O aparato textual de "La Poésie du Brésil" (2012) enquanto recurso de mediação para a compreensão dos projetos antológicos e tradutório
DOI:
https://doi.org/10.11606/issn.2316-3976.v7i14p188-211Palavras-chave:
Paratextos editoriais, Antologia, Tradução, Recepção, Projeto editorial, La Poésie du BrésilResumo
A poesia brasileira traduzida ocupa ainda uma posição extremamente periférica no sistema cultural francês. Entretanto, desde meados dos anos 2000, várias iniciativas e publicações têm sido lançadas nesse mercado editorial, dentre as quais destaca-se o volume La Poésie du Brésil – Anthologie du XVIe au XXe siècle (2012), organizado e traduzido por Max de Carvalho. Essa antologia, que segundo seu prefácio foi pensada como um volume “de vocação panorâmica”, contempla a produção de 132 poetas, entre os séculos XVI e XX. Iremos, neste artigo, analisar o aparato paratextual – notadamente a capa, o título, o press release e, principalmente, o prefácio assinado pelo antologista.
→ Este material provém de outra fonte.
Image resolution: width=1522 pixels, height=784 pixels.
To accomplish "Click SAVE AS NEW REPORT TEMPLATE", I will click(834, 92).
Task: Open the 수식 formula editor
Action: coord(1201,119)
Nesta análise, embasada a partir da noção de materialidade de Chartier (2014) e da teoria dos paratextos de Genette (1987), pretendemos evidenciar como tal aparato se constitui como um espaço privilegiado para apreendermos os pressupostos subjacentes ao projeto antológico, principalmente, a manifestação de certas concepções eurocêntricas ainda correntes.